-->

                                        Bible et Liberté  

Lire la Bible - 6. la grande ceinture Imprimer


Jacques Chopineau

On a souvent confondu l’étude des textes avec la lecture des textes. Lire un texte ne peut être réduit à la connaissance de l’histoire de la formation du texte. Pas plus qu’une histoire ne se réduit à l’histoire du milieu de son auteur, ni à l’histoire des mots qui la composent, ni à l’histoire des influences réelles ou supposées qui sont à l’origine du genre littéraire. Toutes ces données peuvent évidemment être intéressantes, c’est pourquoi elles méritent d’être étudiées, surtout si ce que l’on recherche est une information sur l’époque et sur le milieu dont le texte témoigne.
Mais ce n’est pas encore là la lecture du texte...

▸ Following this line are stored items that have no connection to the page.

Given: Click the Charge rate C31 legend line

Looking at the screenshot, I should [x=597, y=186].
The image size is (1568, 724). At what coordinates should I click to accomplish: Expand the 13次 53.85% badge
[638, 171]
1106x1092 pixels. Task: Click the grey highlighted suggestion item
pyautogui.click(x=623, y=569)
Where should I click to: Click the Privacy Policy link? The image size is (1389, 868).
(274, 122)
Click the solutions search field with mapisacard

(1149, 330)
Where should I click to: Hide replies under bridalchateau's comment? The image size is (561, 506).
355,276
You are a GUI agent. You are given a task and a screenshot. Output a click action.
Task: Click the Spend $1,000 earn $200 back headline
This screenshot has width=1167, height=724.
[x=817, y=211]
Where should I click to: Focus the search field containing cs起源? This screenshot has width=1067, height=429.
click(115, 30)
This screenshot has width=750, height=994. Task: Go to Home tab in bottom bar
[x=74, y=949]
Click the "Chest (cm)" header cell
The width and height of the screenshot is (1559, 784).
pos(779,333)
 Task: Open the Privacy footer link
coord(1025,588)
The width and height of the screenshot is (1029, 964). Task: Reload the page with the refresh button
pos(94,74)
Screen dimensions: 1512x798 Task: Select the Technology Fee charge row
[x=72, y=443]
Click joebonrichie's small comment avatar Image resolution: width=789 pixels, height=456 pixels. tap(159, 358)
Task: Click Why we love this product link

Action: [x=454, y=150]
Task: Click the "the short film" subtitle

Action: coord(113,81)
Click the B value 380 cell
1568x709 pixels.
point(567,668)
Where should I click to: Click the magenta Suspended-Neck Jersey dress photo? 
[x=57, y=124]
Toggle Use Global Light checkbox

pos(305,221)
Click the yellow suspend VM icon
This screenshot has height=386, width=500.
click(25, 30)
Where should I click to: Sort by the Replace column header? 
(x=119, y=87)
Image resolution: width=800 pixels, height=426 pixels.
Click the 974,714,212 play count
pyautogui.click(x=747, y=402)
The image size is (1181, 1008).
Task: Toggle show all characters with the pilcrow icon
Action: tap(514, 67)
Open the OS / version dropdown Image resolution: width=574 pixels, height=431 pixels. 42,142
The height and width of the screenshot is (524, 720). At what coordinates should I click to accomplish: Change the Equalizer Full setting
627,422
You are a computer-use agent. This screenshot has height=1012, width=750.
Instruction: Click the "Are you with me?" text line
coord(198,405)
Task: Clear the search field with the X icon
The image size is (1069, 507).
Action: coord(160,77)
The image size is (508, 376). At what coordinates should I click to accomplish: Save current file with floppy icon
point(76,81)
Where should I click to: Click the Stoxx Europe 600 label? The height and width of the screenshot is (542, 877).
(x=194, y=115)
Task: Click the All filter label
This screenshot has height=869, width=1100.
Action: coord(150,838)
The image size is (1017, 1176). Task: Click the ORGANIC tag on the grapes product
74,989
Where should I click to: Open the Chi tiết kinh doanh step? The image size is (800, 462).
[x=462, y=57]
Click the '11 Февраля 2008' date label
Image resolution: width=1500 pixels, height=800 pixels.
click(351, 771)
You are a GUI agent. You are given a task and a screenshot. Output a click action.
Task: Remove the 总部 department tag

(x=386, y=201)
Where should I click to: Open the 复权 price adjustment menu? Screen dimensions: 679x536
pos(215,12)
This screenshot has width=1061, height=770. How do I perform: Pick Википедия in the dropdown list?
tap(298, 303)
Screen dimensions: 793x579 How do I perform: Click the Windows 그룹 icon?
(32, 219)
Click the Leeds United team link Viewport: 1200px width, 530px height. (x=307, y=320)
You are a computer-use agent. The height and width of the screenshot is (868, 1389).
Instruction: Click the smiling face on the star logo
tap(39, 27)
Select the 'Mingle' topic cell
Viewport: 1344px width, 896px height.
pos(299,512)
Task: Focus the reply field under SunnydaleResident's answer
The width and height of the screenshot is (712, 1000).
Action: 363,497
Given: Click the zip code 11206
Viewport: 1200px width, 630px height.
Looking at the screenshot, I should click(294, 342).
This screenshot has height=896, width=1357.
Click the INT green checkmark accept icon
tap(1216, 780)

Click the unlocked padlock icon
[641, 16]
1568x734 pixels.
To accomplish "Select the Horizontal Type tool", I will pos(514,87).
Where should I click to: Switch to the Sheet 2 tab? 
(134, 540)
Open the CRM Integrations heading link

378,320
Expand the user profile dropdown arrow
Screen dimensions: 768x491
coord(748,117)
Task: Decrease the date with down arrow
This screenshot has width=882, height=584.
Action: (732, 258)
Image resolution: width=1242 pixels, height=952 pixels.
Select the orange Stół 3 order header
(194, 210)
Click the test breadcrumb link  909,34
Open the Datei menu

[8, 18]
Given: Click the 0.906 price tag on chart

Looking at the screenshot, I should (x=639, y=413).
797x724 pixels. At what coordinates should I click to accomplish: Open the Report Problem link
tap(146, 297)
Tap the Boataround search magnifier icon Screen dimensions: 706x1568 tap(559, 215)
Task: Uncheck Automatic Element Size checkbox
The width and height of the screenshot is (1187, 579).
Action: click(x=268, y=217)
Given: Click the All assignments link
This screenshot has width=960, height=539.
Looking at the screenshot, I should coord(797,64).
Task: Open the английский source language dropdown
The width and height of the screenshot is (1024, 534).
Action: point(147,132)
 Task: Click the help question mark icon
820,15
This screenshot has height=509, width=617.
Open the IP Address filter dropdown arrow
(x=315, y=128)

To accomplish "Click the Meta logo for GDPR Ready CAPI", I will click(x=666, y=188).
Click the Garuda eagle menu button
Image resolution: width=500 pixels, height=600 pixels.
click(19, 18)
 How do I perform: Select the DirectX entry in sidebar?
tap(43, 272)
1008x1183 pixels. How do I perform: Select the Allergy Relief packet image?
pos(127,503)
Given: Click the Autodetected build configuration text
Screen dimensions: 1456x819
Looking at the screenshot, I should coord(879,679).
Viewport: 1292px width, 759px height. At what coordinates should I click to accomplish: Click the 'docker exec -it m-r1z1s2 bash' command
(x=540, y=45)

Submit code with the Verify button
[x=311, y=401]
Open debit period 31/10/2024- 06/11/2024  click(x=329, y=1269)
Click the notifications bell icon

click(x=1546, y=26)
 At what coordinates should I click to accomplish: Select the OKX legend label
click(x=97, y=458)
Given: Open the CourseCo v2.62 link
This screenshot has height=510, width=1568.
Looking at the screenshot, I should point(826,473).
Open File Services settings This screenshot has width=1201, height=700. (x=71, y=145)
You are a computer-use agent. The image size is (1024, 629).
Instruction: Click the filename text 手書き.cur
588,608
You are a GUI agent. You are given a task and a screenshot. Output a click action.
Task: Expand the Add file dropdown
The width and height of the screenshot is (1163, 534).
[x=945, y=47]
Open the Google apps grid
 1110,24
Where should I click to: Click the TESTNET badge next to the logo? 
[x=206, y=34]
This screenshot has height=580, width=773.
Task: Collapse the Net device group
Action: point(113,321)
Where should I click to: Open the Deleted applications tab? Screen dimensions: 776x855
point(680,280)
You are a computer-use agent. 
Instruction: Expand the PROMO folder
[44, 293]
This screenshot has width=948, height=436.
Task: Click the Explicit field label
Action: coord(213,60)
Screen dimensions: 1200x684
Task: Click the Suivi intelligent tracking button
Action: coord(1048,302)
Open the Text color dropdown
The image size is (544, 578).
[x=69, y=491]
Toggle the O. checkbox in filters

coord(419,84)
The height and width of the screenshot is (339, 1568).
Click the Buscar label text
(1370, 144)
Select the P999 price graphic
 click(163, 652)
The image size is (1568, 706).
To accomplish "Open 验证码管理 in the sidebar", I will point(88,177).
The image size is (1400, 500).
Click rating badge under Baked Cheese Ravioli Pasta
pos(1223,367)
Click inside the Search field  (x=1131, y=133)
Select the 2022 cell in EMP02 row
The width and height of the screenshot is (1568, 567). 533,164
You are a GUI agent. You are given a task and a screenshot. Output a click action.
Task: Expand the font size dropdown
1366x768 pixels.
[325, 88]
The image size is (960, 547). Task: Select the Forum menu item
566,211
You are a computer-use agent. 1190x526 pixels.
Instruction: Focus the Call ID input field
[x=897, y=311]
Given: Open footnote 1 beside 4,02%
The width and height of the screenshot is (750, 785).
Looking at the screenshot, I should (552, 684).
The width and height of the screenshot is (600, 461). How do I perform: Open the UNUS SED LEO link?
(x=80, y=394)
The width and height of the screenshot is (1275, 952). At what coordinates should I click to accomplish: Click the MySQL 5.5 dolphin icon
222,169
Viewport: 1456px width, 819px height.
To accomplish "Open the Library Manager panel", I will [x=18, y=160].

Les études philologiques (2) sont filles de l’histoire. Les études bibliques connaissent aujourd’hui une hypertrophie de l’histoire : elles sont malades de l’histoire. Comme si la vérité d’un texte était son histoire. Nous verrons plus loin quelques exemples des excès d’une érudition philologique déviée : excès dont nous ne sommes pas tout à fait sortis. D’autant que les commentaires sont mis en oeuvre par des auteurs formés par la culture scolaire et universitaire.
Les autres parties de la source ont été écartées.